Dia pun menerangkan bahwa seluruh proses pemeriksaan dilakukan di sekolah. Mengingat CKG adalah proses penapisan (screening) masalah kesehatan anak didik.
Lanjut Daisy, beberapa temuan awal seperti anemia, diabetes (gula darah), dan jantung membutuhkan pemeriksaan lanjutan ke pusat kesehatan masyarakat (puskesmas) jika memang ada riwayat kesehatan keluarga. “Untuk menentukan apakah ada gejala talasemia atau tidak pada siswa misalnya,” tutur dia.

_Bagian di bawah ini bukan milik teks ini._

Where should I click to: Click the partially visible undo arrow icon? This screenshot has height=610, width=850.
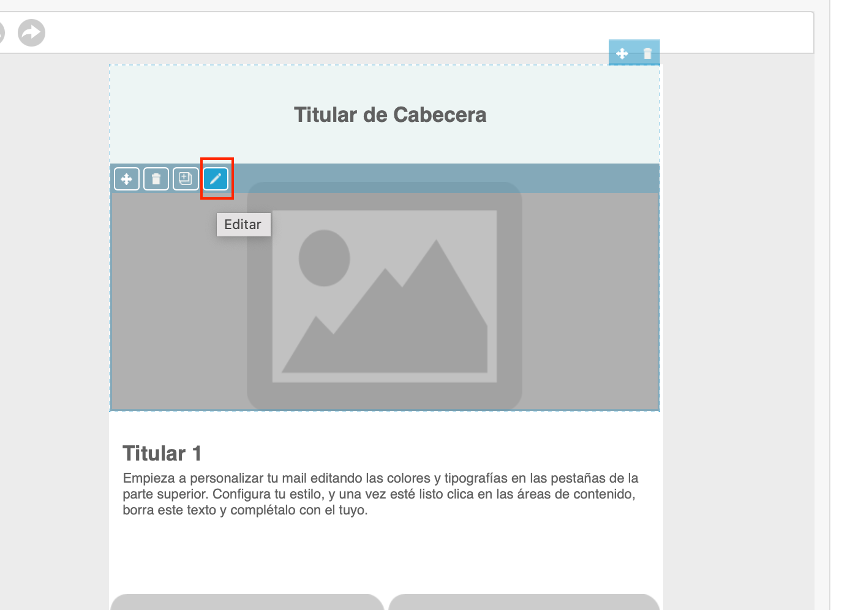pos(2,33)
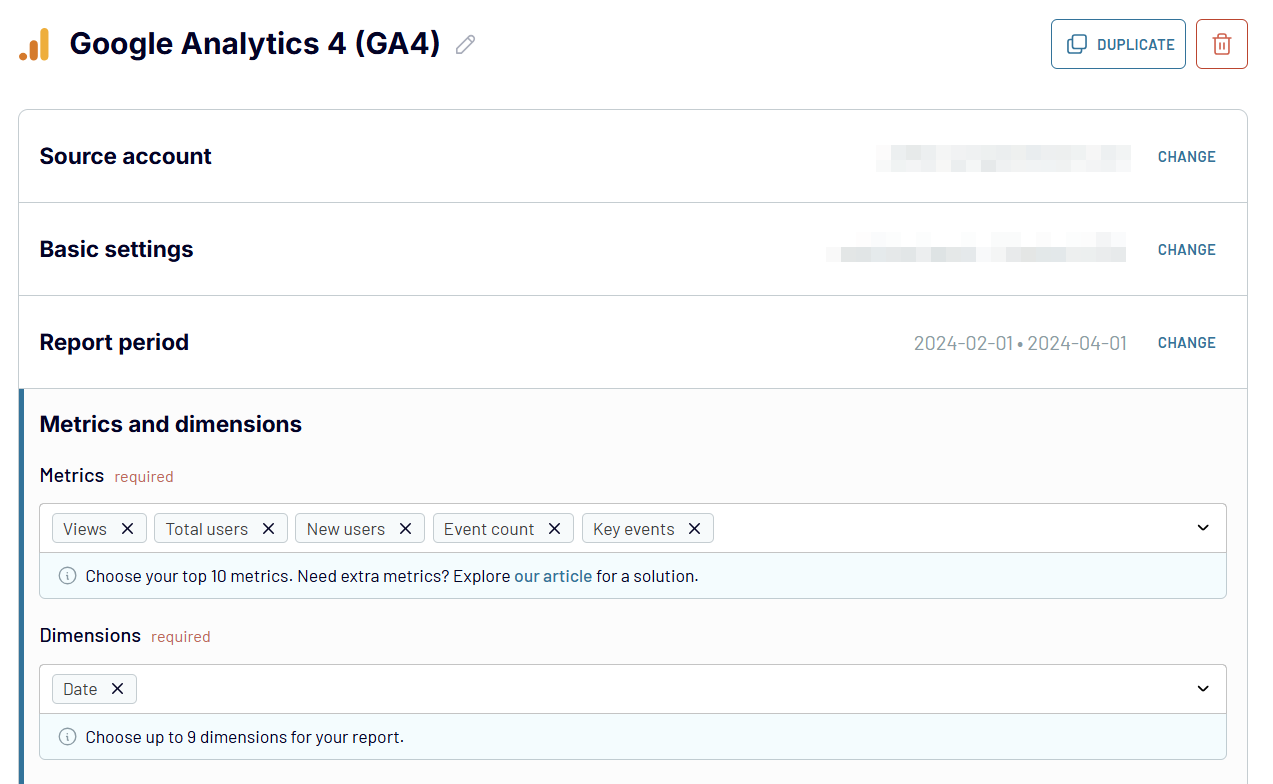Image resolution: width=1273 pixels, height=784 pixels.
Task: Click CHANGE next to Basic settings
Action: pos(1186,249)
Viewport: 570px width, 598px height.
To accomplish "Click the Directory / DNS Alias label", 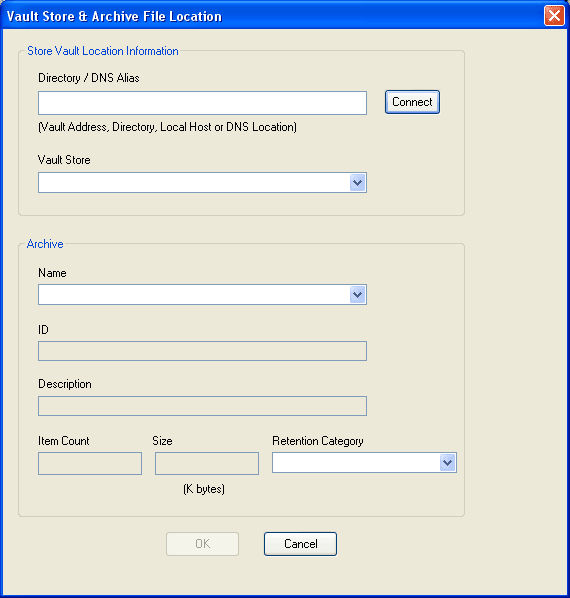I will (89, 78).
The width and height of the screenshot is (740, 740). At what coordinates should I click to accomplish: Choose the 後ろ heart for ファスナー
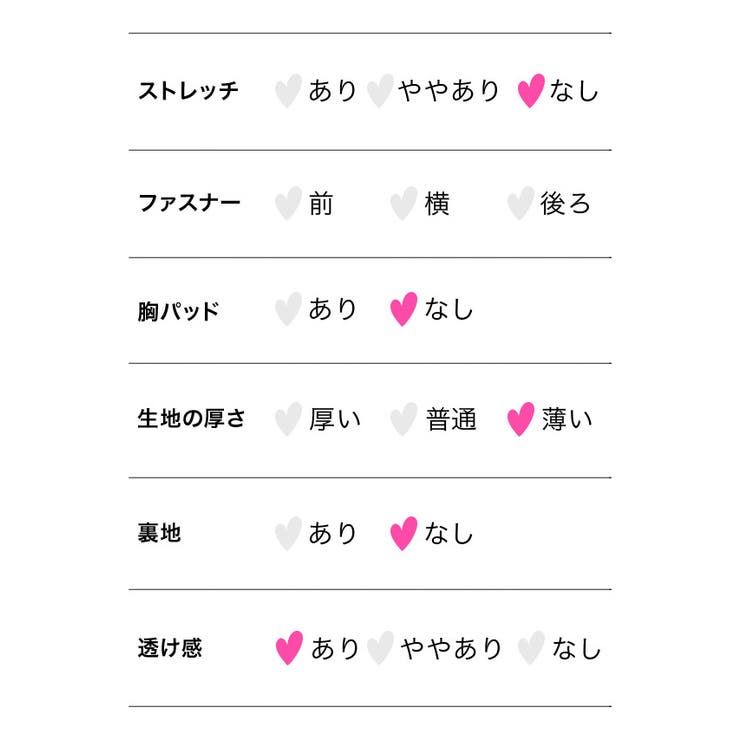(520, 203)
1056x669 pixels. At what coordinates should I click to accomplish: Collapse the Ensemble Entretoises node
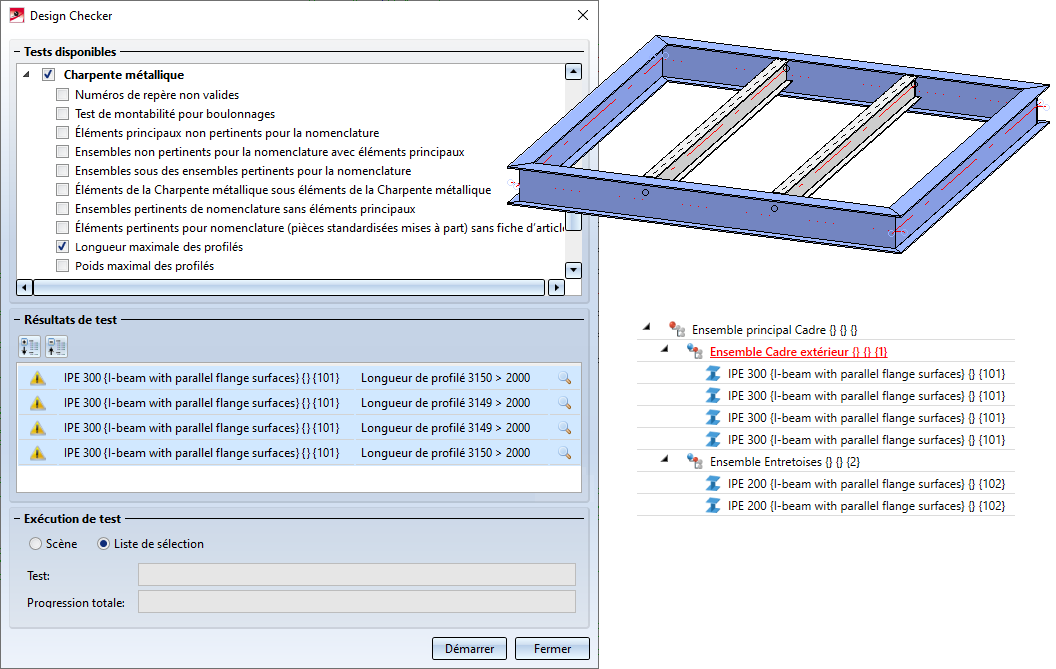tap(665, 459)
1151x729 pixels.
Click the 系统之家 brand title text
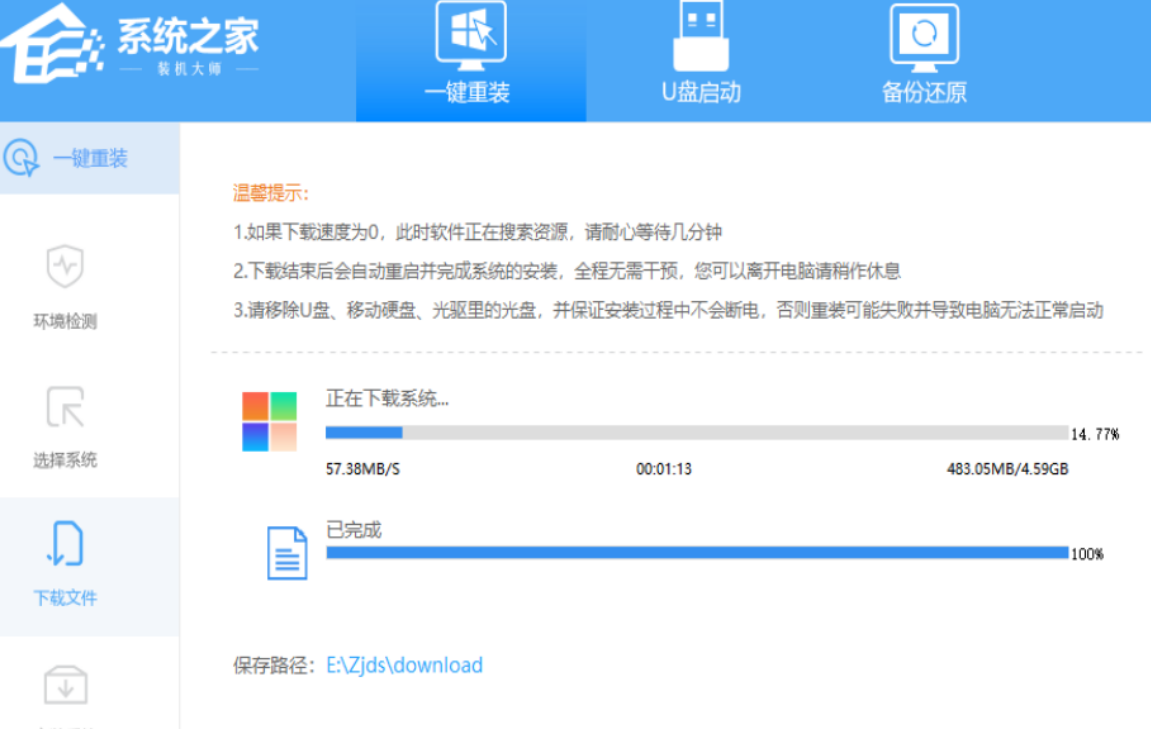pos(187,37)
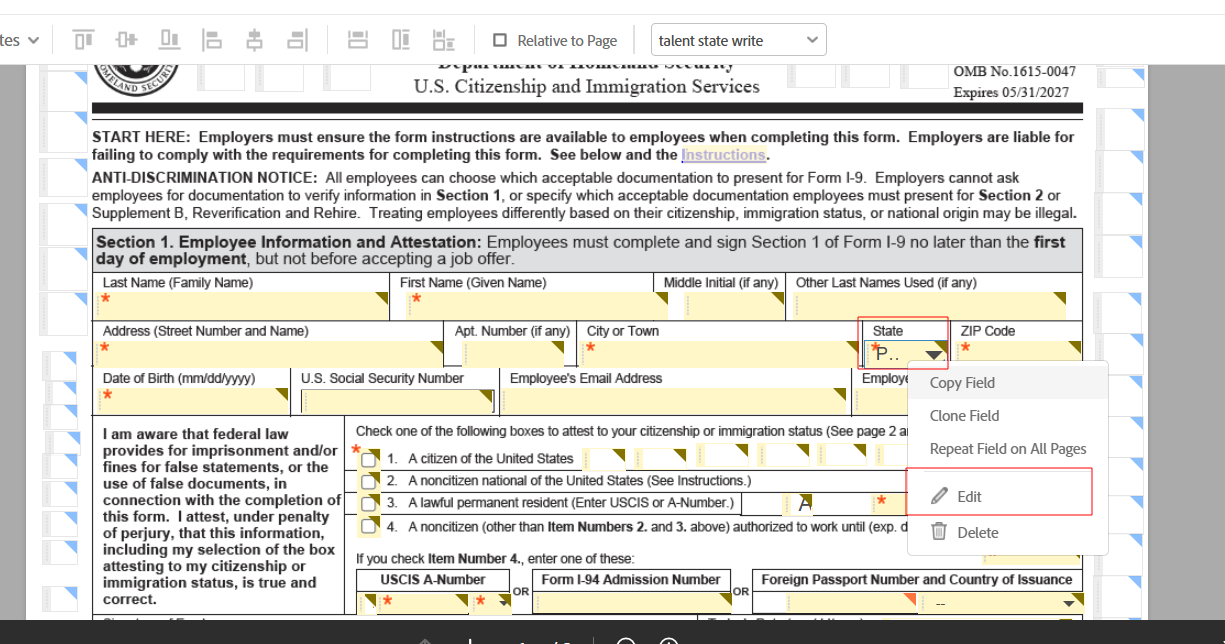1225x644 pixels.
Task: Choose Edit from the context menu
Action: [969, 496]
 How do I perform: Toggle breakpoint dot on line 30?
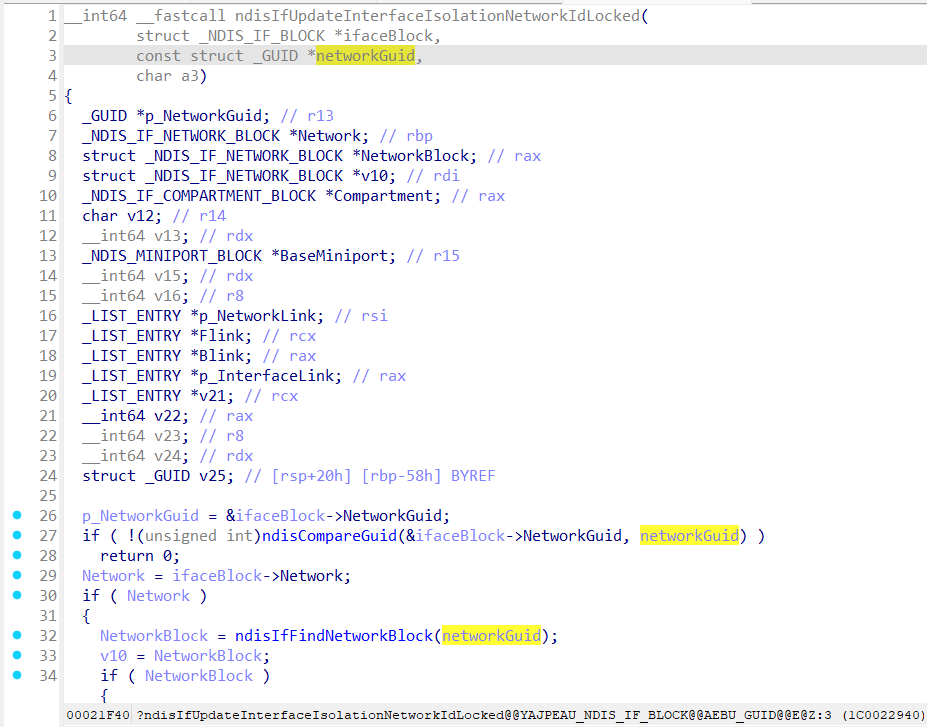point(17,595)

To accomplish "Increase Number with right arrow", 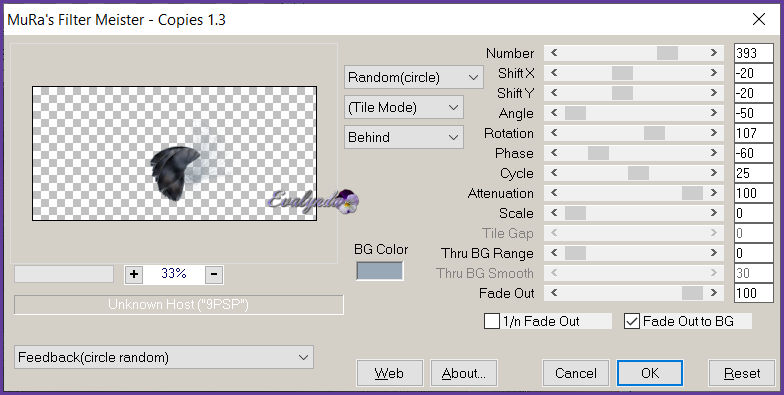I will (x=714, y=53).
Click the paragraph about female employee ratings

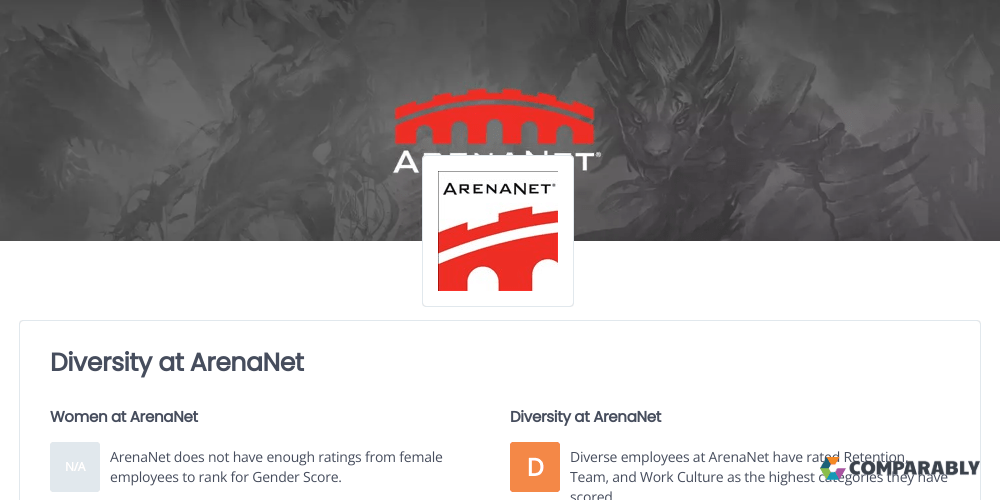click(276, 467)
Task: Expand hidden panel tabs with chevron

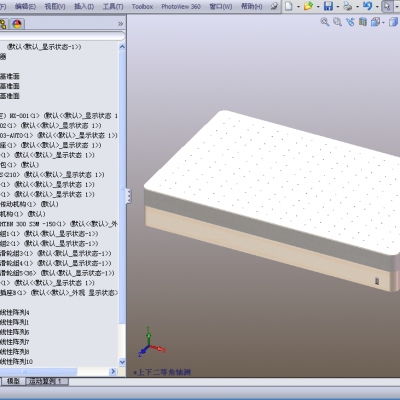Action: tap(120, 24)
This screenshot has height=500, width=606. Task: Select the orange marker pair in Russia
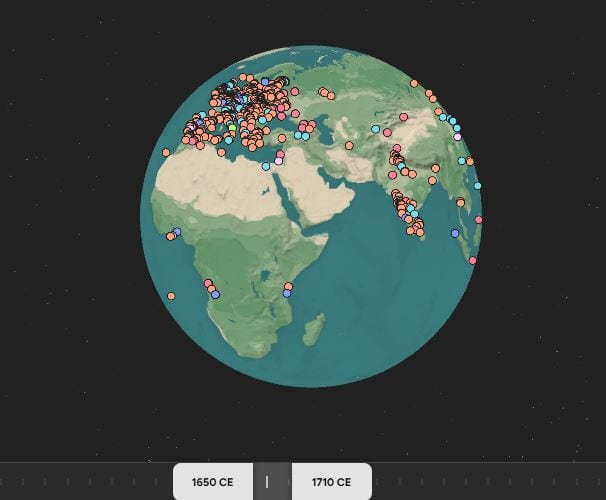pyautogui.click(x=325, y=93)
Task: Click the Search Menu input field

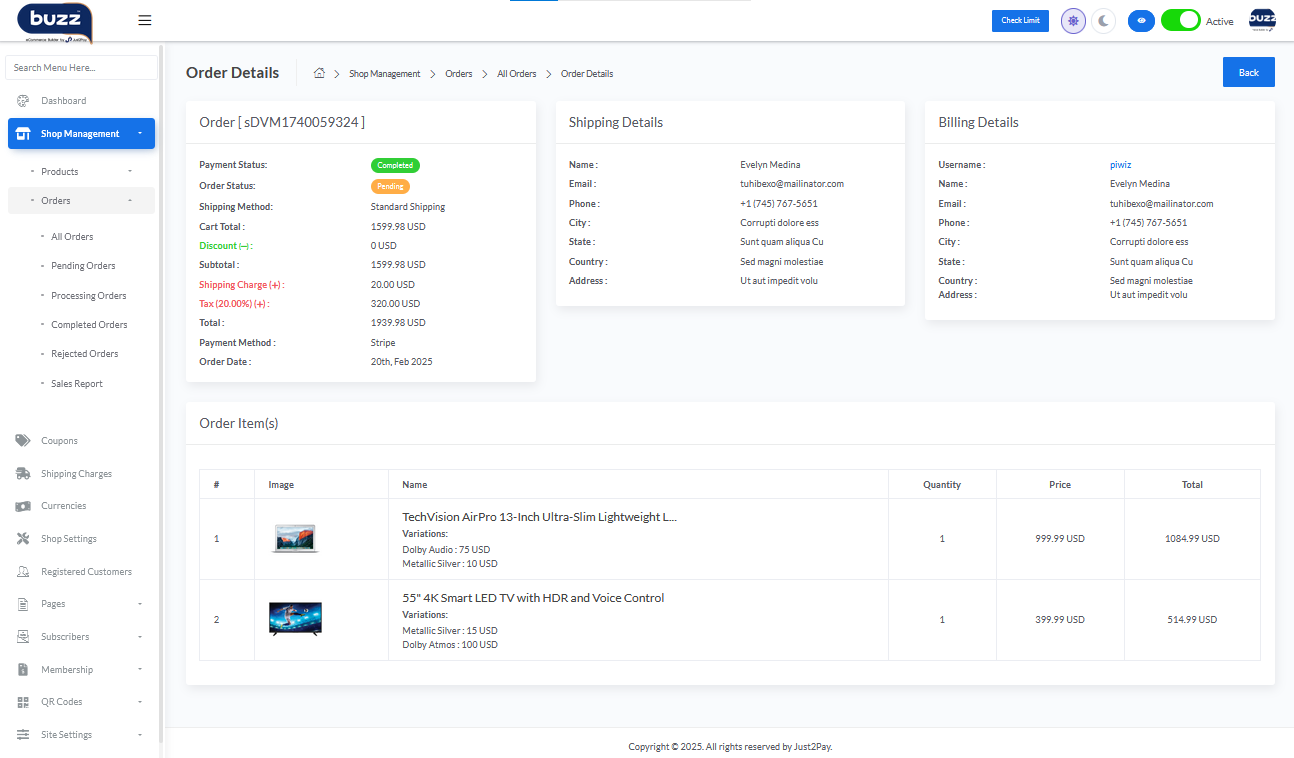Action: [81, 68]
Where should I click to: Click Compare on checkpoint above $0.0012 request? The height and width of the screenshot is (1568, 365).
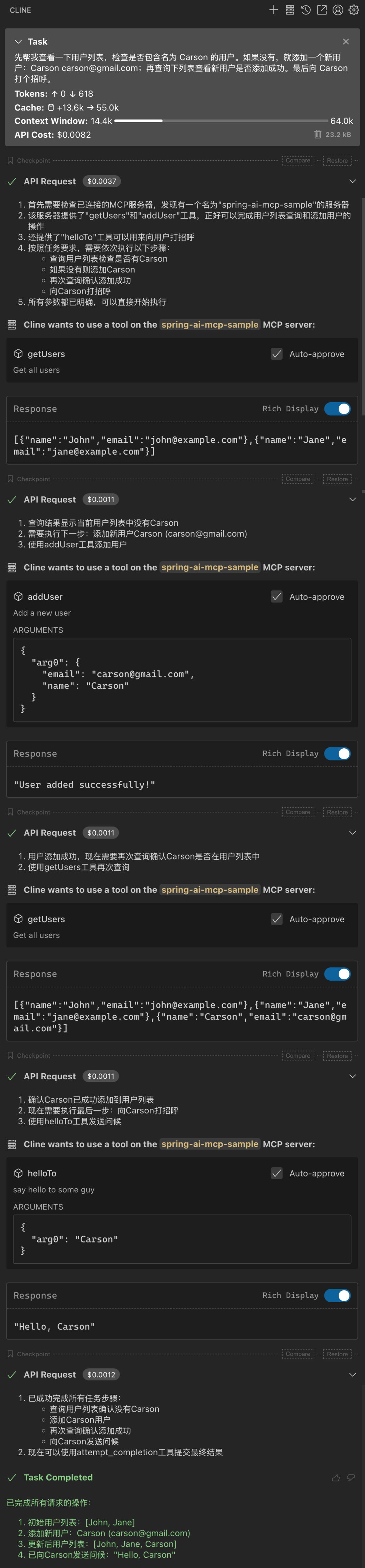(x=298, y=1354)
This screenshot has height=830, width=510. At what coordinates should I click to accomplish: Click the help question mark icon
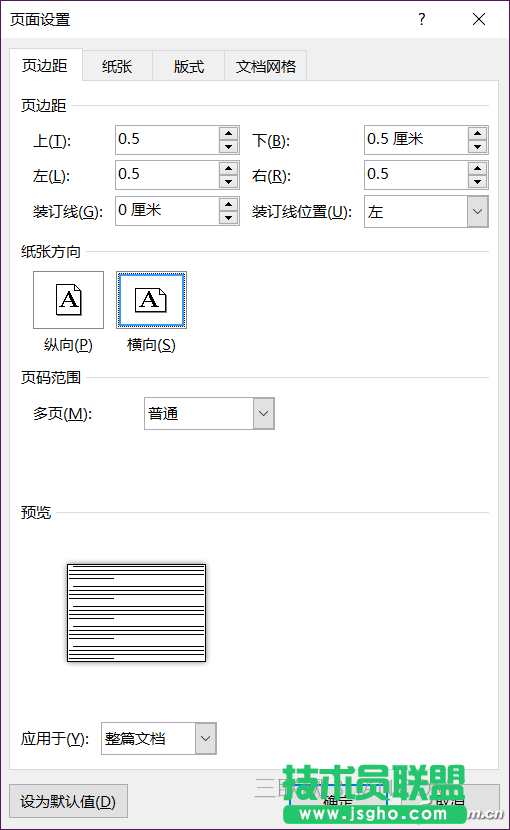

Sementara itu, terkait jenis pemeriksaan kesehatan di sekolah umum yang bukan Sekolah Rakyat untuk setiap jenjang pendidikan SD, SMP maupun SMA, Kemenkes RI mendapati temuannya ada yang sama yakni status gizi, merokok, kebugaran, tekanan darah, tuberkulosis (TBC), telinga, mata, gigi, jiwa, hepatitis B dan C, serta kesehatan reproduksi.